TASK REQUIREMENTS: Will you return, word for word, only the lines from the top of the data below down to and including the one with "QQ空间 (681, 749)"?
┄┄┄┄┄┄┄┄┄┄
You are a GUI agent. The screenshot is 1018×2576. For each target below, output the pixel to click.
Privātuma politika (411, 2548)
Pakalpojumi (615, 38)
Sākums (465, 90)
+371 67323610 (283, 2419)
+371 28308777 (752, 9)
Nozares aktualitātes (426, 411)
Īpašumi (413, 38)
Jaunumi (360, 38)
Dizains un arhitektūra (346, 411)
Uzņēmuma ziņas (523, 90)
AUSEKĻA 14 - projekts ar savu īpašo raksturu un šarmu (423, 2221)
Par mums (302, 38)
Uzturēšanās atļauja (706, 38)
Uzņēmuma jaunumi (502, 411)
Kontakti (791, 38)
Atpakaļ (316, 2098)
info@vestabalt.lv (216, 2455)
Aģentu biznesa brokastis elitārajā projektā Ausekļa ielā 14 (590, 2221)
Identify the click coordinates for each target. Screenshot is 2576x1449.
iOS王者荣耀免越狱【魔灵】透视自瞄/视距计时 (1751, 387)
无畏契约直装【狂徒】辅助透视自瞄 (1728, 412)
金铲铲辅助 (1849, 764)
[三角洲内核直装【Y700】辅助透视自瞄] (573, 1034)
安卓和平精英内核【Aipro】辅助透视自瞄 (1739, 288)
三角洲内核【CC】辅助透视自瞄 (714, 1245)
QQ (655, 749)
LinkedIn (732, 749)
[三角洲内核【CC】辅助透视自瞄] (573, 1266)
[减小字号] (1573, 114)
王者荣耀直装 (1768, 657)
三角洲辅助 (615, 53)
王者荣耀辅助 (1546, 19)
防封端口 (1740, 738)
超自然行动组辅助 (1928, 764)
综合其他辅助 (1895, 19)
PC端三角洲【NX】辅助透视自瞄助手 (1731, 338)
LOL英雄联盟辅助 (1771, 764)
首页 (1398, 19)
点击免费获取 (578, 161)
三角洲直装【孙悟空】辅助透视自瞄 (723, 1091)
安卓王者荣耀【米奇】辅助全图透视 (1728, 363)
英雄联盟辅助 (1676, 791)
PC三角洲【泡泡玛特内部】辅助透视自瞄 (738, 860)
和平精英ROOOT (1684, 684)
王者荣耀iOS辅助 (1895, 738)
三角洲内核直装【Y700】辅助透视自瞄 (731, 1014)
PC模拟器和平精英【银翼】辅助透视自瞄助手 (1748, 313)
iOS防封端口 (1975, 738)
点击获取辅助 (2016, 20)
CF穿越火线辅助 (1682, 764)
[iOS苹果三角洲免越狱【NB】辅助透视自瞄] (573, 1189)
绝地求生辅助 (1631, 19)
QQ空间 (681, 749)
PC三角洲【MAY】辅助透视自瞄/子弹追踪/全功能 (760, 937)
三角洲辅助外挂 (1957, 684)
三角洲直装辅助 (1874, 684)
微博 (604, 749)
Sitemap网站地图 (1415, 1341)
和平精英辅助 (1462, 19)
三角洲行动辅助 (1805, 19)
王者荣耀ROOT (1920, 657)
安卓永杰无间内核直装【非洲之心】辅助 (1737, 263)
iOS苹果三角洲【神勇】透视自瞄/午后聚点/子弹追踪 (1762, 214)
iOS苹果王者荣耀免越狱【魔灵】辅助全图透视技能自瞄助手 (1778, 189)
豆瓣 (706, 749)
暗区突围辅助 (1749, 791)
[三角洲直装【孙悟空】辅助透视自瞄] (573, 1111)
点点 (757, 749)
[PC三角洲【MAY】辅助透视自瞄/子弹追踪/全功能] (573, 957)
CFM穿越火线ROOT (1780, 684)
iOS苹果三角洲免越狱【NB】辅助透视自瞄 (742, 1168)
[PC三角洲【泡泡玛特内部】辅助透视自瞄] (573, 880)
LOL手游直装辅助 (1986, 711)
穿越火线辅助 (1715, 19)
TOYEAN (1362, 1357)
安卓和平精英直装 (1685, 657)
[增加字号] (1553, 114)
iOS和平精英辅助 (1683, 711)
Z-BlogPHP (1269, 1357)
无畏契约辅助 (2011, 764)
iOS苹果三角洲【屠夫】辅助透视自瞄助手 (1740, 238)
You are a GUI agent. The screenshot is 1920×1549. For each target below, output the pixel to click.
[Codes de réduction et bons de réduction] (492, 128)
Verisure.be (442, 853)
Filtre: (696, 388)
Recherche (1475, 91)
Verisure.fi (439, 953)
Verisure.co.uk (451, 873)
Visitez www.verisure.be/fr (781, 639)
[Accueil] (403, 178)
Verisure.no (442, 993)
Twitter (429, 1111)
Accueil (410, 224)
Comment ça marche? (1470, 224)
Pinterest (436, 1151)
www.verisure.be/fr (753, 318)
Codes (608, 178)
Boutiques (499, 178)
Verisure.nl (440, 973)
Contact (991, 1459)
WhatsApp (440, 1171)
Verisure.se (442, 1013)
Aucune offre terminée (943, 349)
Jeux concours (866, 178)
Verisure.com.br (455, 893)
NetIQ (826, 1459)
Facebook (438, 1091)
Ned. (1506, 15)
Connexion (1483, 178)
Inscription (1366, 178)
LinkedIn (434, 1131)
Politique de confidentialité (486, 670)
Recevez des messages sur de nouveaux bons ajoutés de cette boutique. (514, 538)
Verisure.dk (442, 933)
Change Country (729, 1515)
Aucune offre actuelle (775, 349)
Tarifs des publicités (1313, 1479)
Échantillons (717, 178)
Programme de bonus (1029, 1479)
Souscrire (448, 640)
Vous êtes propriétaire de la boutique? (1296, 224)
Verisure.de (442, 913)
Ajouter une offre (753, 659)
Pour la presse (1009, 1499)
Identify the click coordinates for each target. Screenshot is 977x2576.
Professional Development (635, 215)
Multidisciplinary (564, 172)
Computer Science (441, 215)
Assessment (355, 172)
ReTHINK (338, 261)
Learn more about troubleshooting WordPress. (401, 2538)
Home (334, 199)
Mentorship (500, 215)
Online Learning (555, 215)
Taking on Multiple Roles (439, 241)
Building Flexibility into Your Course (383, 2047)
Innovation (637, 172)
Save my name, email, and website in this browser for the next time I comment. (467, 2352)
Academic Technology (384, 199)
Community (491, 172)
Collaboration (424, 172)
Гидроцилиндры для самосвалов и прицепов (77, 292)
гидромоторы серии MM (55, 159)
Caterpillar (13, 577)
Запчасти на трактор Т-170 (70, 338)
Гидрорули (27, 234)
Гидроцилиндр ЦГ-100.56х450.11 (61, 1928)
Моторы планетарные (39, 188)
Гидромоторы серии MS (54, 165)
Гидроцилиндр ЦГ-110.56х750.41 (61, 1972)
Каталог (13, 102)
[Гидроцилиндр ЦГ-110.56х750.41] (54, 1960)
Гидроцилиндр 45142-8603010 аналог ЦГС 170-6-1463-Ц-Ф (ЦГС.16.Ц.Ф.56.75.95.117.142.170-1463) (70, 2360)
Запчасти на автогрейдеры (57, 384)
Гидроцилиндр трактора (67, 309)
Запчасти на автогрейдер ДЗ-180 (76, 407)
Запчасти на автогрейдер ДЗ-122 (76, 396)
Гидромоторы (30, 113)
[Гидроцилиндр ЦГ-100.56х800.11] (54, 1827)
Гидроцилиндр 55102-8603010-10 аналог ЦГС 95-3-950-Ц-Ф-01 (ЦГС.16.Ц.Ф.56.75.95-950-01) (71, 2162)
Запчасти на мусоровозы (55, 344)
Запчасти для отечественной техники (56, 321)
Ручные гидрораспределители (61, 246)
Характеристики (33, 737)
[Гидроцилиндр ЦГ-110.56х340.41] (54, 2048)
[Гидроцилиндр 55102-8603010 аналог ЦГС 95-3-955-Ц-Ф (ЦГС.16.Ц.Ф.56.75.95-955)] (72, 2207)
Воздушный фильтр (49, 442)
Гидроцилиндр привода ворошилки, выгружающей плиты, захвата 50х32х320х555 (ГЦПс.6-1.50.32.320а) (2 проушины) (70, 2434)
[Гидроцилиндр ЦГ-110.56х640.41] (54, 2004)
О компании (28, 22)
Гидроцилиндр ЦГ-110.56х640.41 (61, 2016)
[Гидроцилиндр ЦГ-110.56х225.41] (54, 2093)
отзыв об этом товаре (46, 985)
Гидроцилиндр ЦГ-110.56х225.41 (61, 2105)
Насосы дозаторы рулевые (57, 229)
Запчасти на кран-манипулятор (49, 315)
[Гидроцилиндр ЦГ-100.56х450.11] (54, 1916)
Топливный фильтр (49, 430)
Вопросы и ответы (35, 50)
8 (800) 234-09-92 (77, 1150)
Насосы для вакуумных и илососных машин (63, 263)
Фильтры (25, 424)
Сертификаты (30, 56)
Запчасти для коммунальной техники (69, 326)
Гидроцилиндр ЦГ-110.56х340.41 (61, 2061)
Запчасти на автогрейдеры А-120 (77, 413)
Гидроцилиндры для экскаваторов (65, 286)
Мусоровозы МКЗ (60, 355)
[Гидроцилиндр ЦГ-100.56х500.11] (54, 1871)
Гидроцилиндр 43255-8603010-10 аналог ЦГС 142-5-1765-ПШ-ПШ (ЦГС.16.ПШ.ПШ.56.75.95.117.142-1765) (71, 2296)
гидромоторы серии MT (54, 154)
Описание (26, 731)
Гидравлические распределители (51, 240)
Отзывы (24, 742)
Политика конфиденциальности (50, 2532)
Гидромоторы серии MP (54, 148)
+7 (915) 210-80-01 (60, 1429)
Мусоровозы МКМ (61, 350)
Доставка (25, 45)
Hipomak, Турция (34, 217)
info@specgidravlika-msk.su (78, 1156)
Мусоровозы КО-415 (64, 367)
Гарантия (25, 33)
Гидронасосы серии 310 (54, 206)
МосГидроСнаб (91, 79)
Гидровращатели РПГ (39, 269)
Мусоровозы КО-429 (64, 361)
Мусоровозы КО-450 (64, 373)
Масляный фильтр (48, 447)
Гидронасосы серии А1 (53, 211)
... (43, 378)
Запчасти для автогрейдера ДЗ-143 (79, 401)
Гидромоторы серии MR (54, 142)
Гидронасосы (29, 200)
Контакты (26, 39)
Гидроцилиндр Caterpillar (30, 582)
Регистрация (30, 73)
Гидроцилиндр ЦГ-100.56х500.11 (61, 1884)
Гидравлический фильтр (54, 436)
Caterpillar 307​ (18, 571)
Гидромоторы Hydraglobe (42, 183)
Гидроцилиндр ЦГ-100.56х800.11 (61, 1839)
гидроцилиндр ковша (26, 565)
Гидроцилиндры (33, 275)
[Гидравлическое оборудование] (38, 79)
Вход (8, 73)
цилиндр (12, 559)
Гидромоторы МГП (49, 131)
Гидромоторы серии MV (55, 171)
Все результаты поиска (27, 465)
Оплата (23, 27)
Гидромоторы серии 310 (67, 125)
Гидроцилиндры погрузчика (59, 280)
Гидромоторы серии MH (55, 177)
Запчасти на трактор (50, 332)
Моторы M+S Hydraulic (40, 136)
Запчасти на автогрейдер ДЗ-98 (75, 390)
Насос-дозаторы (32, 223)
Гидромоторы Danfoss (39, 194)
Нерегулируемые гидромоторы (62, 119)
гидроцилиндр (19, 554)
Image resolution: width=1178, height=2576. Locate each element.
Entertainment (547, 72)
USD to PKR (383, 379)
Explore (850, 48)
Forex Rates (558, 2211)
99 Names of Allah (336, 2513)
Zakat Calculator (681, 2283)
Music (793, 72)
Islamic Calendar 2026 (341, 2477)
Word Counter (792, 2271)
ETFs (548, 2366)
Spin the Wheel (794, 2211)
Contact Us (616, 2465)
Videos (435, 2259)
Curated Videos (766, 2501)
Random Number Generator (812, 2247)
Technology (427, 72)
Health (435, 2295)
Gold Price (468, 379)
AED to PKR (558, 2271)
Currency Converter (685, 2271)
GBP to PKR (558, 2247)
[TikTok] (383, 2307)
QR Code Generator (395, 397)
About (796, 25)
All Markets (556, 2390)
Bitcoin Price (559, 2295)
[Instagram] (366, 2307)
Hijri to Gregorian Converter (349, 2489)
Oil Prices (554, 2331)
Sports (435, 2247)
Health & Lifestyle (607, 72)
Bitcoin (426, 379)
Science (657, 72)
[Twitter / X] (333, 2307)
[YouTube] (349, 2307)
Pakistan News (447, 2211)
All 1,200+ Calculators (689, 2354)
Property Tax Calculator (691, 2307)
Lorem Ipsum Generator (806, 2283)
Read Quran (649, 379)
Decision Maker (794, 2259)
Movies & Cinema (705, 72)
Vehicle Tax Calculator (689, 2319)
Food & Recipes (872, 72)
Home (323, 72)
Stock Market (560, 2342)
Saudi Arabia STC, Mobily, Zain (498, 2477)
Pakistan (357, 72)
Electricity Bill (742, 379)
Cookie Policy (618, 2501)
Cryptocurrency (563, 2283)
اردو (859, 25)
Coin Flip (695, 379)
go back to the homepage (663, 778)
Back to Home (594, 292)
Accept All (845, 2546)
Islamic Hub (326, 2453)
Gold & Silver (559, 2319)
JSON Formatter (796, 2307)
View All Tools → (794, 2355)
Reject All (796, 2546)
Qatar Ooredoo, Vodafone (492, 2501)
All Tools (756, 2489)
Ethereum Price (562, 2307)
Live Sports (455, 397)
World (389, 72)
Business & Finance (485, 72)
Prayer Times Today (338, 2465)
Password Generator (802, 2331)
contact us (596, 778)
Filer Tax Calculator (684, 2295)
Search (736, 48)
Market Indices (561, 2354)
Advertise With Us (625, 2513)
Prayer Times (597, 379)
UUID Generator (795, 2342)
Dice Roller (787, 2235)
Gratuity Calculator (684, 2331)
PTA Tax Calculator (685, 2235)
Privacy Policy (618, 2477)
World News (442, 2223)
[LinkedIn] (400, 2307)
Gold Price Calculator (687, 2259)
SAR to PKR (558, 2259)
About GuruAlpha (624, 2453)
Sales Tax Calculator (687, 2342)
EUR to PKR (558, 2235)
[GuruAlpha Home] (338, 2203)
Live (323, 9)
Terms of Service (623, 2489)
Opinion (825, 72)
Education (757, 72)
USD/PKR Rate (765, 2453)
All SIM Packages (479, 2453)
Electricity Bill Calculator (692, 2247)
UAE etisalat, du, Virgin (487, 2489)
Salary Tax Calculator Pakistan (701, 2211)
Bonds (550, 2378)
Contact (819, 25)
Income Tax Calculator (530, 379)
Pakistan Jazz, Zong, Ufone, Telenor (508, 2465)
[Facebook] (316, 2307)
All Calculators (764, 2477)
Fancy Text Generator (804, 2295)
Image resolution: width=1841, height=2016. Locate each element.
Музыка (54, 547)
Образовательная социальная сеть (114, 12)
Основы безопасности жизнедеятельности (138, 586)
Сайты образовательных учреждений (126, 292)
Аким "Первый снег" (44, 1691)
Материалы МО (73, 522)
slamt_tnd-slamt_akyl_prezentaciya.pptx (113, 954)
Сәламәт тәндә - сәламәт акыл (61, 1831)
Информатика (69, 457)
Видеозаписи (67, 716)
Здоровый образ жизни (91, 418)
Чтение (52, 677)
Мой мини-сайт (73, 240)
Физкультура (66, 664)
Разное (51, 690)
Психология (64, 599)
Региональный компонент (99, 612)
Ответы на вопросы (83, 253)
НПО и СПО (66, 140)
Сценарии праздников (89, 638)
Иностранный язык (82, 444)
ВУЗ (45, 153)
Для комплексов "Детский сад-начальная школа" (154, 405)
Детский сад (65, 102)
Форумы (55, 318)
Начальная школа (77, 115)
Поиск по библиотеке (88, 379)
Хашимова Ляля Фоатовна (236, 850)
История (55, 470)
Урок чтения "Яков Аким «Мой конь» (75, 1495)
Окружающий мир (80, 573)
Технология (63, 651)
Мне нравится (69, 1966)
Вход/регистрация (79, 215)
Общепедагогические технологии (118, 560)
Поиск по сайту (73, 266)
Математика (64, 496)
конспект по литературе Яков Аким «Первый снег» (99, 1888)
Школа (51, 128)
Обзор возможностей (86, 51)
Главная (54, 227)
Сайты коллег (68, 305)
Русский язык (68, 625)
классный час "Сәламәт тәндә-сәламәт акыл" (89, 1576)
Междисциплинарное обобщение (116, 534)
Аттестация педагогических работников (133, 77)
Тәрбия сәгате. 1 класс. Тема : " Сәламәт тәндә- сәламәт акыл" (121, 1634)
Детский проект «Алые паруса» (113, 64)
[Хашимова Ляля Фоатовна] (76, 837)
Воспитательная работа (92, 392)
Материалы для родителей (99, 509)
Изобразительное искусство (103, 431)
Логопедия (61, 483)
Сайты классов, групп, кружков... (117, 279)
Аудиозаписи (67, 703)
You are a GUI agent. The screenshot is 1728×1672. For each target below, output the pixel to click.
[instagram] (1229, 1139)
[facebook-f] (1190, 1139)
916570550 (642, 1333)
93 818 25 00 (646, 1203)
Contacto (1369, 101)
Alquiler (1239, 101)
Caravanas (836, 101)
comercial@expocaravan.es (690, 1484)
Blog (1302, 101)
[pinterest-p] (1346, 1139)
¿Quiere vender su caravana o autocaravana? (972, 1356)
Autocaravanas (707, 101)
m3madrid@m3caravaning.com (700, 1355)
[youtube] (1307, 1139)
┄┄┄┄┄┄┄┄┄┄
RESPONSE:
You are a GUI agent. The screenshot is 1018×2576. For each target below, output the pixel to click.
Privātuma politika (411, 2548)
Pakalpojumi (615, 38)
Sākums (465, 90)
+371 67323610 (283, 2419)
+371 28308777 (752, 9)
Nozares aktualitātes (426, 411)
Īpašumi (413, 38)
Jaunumi (360, 38)
Dizains un arhitektūra (346, 411)
Uzņēmuma ziņas (523, 90)
AUSEKĻA 14 - projekts ar savu īpašo raksturu un šarmu (423, 2221)
Par mums (302, 38)
Uzturēšanās atļauja (706, 38)
Uzņēmuma jaunumi (502, 411)
Kontakti (791, 38)
Atpakaļ (316, 2098)
info@vestabalt.lv (216, 2455)
Aģentu biznesa brokastis elitārajā projektā Ausekļa ielā 14 (590, 2221)
Identify the click coordinates for each target. Screenshot is 2576x1449.
iOS王者荣耀免越狱【魔灵】透视自瞄/视距计时 (1751, 387)
无畏契约直装【狂徒】辅助透视自瞄 (1728, 412)
金铲铲辅助 (1849, 764)
[三角洲内核直装【Y700】辅助透视自瞄] (573, 1034)
安卓和平精英内核【Aipro】辅助透视自瞄 (1739, 288)
三角洲内核【CC】辅助透视自瞄 (714, 1245)
QQ (655, 749)
LinkedIn (732, 749)
[三角洲内核【CC】辅助透视自瞄] (573, 1266)
[减小字号] (1573, 114)
王者荣耀直装 (1768, 657)
三角洲辅助 (615, 53)
王者荣耀辅助 (1546, 19)
防封端口 (1740, 738)
超自然行动组辅助 (1928, 764)
综合其他辅助 (1895, 19)
PC端三角洲【NX】辅助透视自瞄助手 (1731, 338)
LOL英雄联盟辅助 (1771, 764)
首页 (1398, 19)
点击免费获取 (578, 161)
三角洲直装【孙悟空】辅助透视自瞄 (723, 1091)
安卓王者荣耀【米奇】辅助全图透视 (1728, 363)
英雄联盟辅助 (1676, 791)
PC三角洲【泡泡玛特内部】辅助透视自瞄 (738, 860)
和平精英ROOOT (1684, 684)
王者荣耀iOS辅助 (1895, 738)
三角洲内核直装【Y700】辅助透视自瞄 (731, 1014)
PC模拟器和平精英【银翼】辅助透视自瞄助手 (1748, 313)
iOS防封端口 (1975, 738)
点击获取辅助 (2016, 20)
CF穿越火线辅助 (1682, 764)
[iOS苹果三角洲免越狱【NB】辅助透视自瞄] (573, 1189)
绝地求生辅助 (1631, 19)
QQ空间 (681, 749)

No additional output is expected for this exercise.